Election Analysis: Is Public In Opposition To Their Government?

Election Analysis: Is Public In Opposition To Their Government?

BY JEFF SKINNER 

STATEWIDE - Across the state many Ohioans attended the polls to cast their votes during a time when many are questioning the validity of the election process. While turnout was not on par with the general election last November, in most areas, the public outcries were largely the same, voting down multiple new tax levies in various districts across the state. 

In Springfield Ohio, a proposed sales tax increase by the local government sought to provide critical funding mechanisms to construct a new jail and safety center. The proposal would have seen an increase in local sales tax by half a percent. Despite the city launching multiple initiatives to convince the public of the benefits of a new jail center for the city, including admitting they currently are in dereliction of their duty by not arresting and prosecuting lower level offenses. So while local disconnected news outlets like the Springfield News-Sun are trying to put out feelers to understand why an overarching strategy for the city was widely shot down, anyone looking at the situation for more than a few minutes would have come to the same conclusion. 

It may not be that mysterious

On its face, the statements from the Clark County Sheriff seemed incredibly tone deaf, if not substantively oblivious. Residents have been screaming for years now that local authorities, including those on the commission seats, have ignored the increase in crime and issues pertaining to safety related to the mass influx of Haitian migrants. The city regularly fails to prosecute misdemeanor crimes by Haitian migrants and has gone as far as to encrypt police dispatch communications to prevent residents from listening to them openly in dereliction of their duty. 

Combining this with rapid increase in costs of living in what was once an incredibly affordable city, the solution to the crime problem was always self-evident. Prosecute the misdemeanor crimes the city is currently ignoring, such as hit and runs, driving without valid license or insurance or operating illegal nightclubs in violation of liquor laws, which federally will lead to deportation of the offenders on TPS status.

This action would negate the need for more jail space and higher taxes to cover it. However, it has also been clear the local government of Springfield is personally vested in protecting the gradual march towards 15-minute SMART grid technology and mass replacement migration. With a commission this diametrically opposed to the citizens of the city, no initiative seeking to get their consent for increasing their cost of living to continue a two-tiered justice system benefiting immigrants that are pipelined into available jobs and receiving  housing and tax subsidies from residents would ever pass. 

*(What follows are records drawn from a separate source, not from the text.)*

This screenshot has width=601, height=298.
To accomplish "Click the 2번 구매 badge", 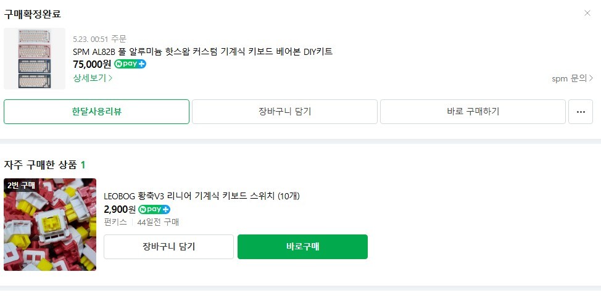I will point(22,185).
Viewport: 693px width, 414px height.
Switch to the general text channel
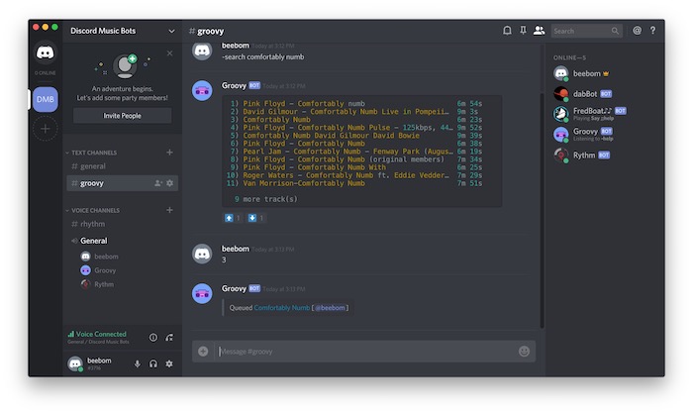click(x=92, y=166)
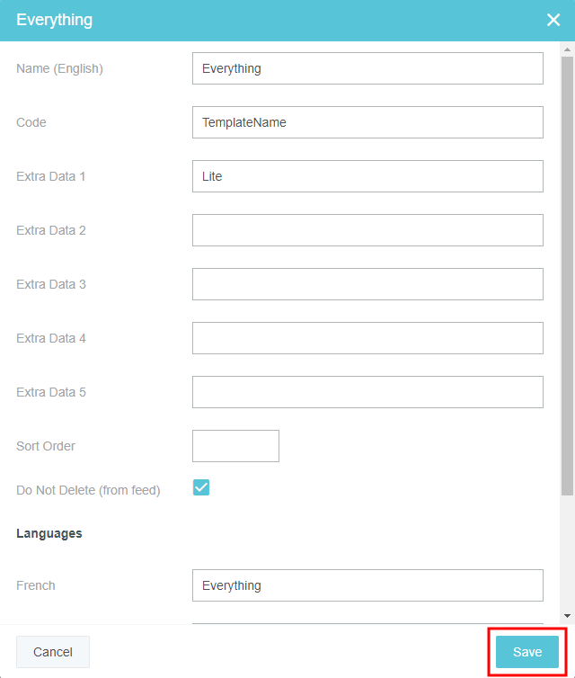Click the Sort Order box
575x678 pixels.
235,446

Turning to Geauga County, residents of Chester and others in the West Geauga School District saw a similar outcome in the overwhelming rejection of a new property tax levy to fund West Geauga School district. A 4.82-mill continuing substitute levy lost by incredibly wide margins. While many publicans are also struggling to understand how the local school board failed to communicate the need, the reality is again, incredibly simple.

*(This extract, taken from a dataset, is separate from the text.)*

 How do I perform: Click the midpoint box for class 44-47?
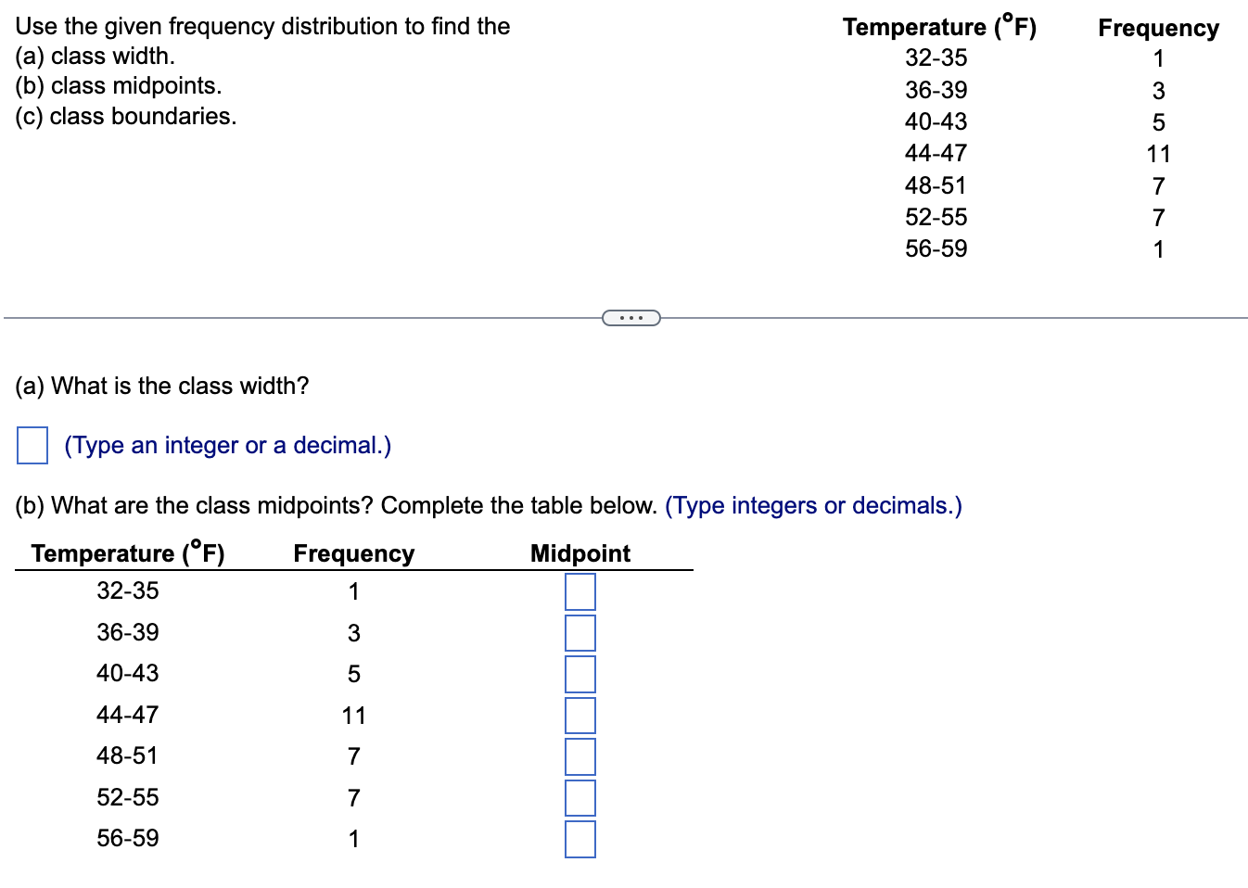(579, 715)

West Geauga School district has a consistent history of putting emergency levies on the ballot for which they do not actually need as emergency funding mechanisms. Historically, many of their emergency levies have been used to cover administrative costs, for which they are supposed to use general purpose funds for. The district has even gotten slapped down on several occasions by the county budget commission because it has routinely asked for more levies while sitting on a $20-25 million surplus, essentially ‘hoarding wealth’.

The public discourse surrounding this issue in Chester Township became so great that the district preemptively removed a bond levy initiative from a May special election, where they hoped to sneak by a massive $128,000,000 bond to fund the construction of a new campus. It has long been recognized by the public that government institutions regularly use special elections and non presidential generals to insert bond levies and other tax increases for special projects because it is expected to have low turnout across the board. Historically this has led to annual increases in cost of living throughout the state every year. However, it would seem the consistently engaged public is pushing back against cost of living increases with specific inputs. 

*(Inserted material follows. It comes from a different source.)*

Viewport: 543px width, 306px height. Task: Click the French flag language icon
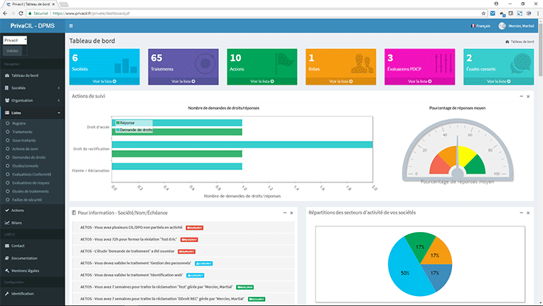(x=471, y=26)
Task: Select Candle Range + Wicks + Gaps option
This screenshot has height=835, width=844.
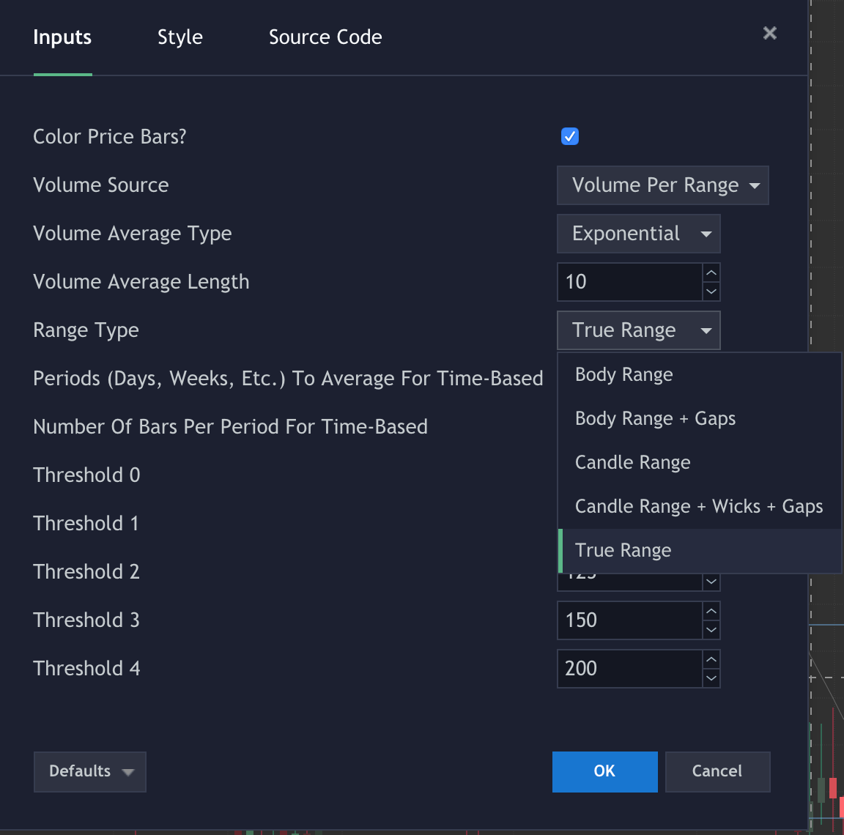Action: pyautogui.click(x=699, y=506)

In short, roughly 65% of ongoing tax increase measures passed this election. These were initiatives such as tax increases, sales tax hikes and ongoing costs. Comparative to standalone levies which may be one-off increases for specific projects which were at a 75% passage rate, on going cost of living increases failed by roughly 10 percentage points.

In looking at key areas as indicators for the disparities, be it Springfield in Central Ohio, West Geauga, or Parma’s  school levy in the North East region or even the the Southwest region such as Lakota’s $500 million levy in Butler county, the unifying theme is that these expenditure asks came from local authorities that the general public did not trust to adequately manage the budgets they already have, if not a diametrically opposed view of what direction they should be going in.

While the number of passed tax increases was still higher than what the general public would articulate is their true desire, that being a lower cost of living, it’s evident there is a growing sentiment which is increasingly seeing government institutions, no matter the party affiliation, as adversarial, or at the very least, untrustworthy.